* **Data excerpts**
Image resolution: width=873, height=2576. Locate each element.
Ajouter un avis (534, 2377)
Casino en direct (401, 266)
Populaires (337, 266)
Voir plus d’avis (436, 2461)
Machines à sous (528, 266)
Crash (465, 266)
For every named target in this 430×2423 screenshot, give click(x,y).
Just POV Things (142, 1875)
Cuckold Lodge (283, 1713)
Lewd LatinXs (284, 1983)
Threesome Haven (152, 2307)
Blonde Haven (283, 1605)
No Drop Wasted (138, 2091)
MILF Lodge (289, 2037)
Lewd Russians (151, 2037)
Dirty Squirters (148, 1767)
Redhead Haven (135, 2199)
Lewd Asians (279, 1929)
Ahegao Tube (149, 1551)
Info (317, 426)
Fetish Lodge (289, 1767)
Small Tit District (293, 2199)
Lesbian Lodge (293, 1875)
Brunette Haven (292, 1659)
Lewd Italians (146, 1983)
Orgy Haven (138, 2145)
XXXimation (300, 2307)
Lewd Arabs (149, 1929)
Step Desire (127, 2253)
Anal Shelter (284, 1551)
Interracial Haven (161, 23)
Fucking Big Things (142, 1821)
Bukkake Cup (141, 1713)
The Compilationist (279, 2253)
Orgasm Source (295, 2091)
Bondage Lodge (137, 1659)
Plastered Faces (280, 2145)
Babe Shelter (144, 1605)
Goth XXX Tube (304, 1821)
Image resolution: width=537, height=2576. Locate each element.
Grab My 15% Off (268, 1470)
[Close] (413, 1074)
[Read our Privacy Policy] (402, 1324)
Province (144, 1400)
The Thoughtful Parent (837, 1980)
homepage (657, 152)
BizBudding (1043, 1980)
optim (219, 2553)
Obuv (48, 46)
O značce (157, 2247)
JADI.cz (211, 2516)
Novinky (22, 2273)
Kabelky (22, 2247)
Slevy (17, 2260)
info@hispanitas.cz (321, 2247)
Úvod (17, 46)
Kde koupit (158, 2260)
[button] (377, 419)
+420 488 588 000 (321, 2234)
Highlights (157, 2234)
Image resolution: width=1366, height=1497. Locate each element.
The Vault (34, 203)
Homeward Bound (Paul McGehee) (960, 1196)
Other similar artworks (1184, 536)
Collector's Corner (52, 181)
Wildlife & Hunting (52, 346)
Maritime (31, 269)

* **What to do**
Starting with the first line of the listing, output each line exactly until you have included the one containing "Other similar artworks (1184, 536)".

* **Answer to the problem**
Image resolution: width=873, height=2576. Locate each element.
Ajouter un avis (534, 2377)
Casino en direct (401, 266)
Populaires (337, 266)
Voir plus d’avis (436, 2461)
Machines à sous (528, 266)
Crash (465, 266)
For every named target in this 430×2423 screenshot, give click(x,y).
Just POV Things (142, 1875)
Cuckold Lodge (283, 1713)
Lewd LatinXs (284, 1983)
Threesome Haven (152, 2307)
Blonde Haven (283, 1605)
No Drop Wasted (138, 2091)
MILF Lodge (289, 2037)
Lewd Russians (151, 2037)
Dirty Squirters (148, 1767)
Redhead Haven (135, 2199)
Lewd Asians (279, 1929)
Ahegao Tube (149, 1551)
Info (317, 426)
Fetish Lodge (289, 1767)
Small Tit District (293, 2199)
Lesbian Lodge (293, 1875)
Brunette Haven (292, 1659)
Lewd Italians (146, 1983)
Orgy Haven (138, 2145)
XXXimation (300, 2307)
Lewd Arabs (149, 1929)
Step Desire (127, 2253)
Anal Shelter (284, 1551)
Interracial Haven (161, 23)
Fucking Big Things (142, 1821)
Bukkake Cup (141, 1713)
The Compilationist (279, 2253)
Orgasm Source (295, 2091)
Bondage Lodge (137, 1659)
Plastered Faces (280, 2145)
Babe Shelter (144, 1605)
Goth XXX Tube (304, 1821)
Image resolution: width=537, height=2576. Locate each element.
Grab My 15% Off (268, 1470)
[Close] (413, 1074)
[Read our Privacy Policy] (402, 1324)
Province (144, 1400)
The Thoughtful Parent (837, 1980)
homepage (657, 152)
BizBudding (1043, 1980)
optim (219, 2553)
Obuv (48, 46)
O značce (157, 2247)
JADI.cz (211, 2516)
Novinky (22, 2273)
Kabelky (22, 2247)
Slevy (17, 2260)
info@hispanitas.cz (321, 2247)
Úvod (17, 46)
Kde koupit (158, 2260)
[button] (377, 419)
+420 488 588 000 (321, 2234)
Highlights (157, 2234)
Image resolution: width=1366, height=1497. Locate each element.
The Vault (34, 203)
Homeward Bound (Paul McGehee) (960, 1196)
Other similar artworks (1184, 536)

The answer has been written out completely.